● **EXERCISE TASK**:
Please copy everything in the text-cleaning notebook from "# Apply cleaning" down to "tokenizer_cleaned = Tokenizer(num_words=20000)", word for word.

● **PAGE TEXT**:
MAX_SEQUENCE_LENGTH = 34
tokenizer = Tokenizer(num_words=20000)
tokenizer.fit_on_texts(df_train["designation"])

X_train = pad_sequences(tokenizer.texts_to_sequences(df_train["designation"]), maxlen=MAX_SEQUENCE_LENGTH)
X_test = pad_sequences(tokenizer.texts_to_sequences(df_test["designation"]), maxlen=MAX_SEQUENCE_LENGTH)

y_train = df_train["prdtypecode"].values  # Target labels


## Iteration 2: With Text Cleaning
*Now, we apply standard text preprocessing techniques before tokenization:*
   - Lowercasing
    - Removing punctuation & special characters
   - Removing extra spaces

In [None]:
import re

def clean_text(text):
    text = text.lower()
    text = re.sub(r'[^a-zA-Z0-9\s]', '', text)  # Remove punctuation
    text = re.sub(r'\s+', ' ', text).strip()  # Remove extra spaces
    return text

# Apply cleaning
df_train["designation_cleaned"] = df_train["designation"].astype(str).apply(clean_text)
df_test["designation_cleaned"] = df_test["designation"].astype(str).apply(clean_text)

# Tokenization on cleaned text
tokenizer_cleaned = Tokenizer(num_words=20000)
tokenizer_cleaned.fit_on_texts(df_train["designation_cleaned"])

X_train_cleaned = pad_sequences(tokenizer_cleaned.texts_to_sequences(df_train["designation_cleaned"]), maxlen=MAX_SEQUENCE_LENGTH)
X_test_cleaned = pad_sequences(tokenizer_cleaned.texts_to_sequences(df_test["designation_cleaned"]), maxlen=MAX_SEQUENCE_LENGTH)


# 5. Model Training 

We train our model separately on:

- **Iteration 1**: Raw text (designation)

● **SUPPLIED INFORMATION**:
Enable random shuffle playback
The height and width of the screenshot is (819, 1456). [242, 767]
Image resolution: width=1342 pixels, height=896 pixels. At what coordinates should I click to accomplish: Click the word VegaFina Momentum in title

● **RESPONSE TO THIS TASK**:
# Apply cleaning
df_train["designation_cleaned"] = df_train["designation"].astype(str).apply(clean_text)
df_test["designation_cleaned"] = df_test["designation"].astype(str).apply(clean_text)

# Tokenization on cleaned text
tokenizer_cleaned = Tokenizer(num_words=20000)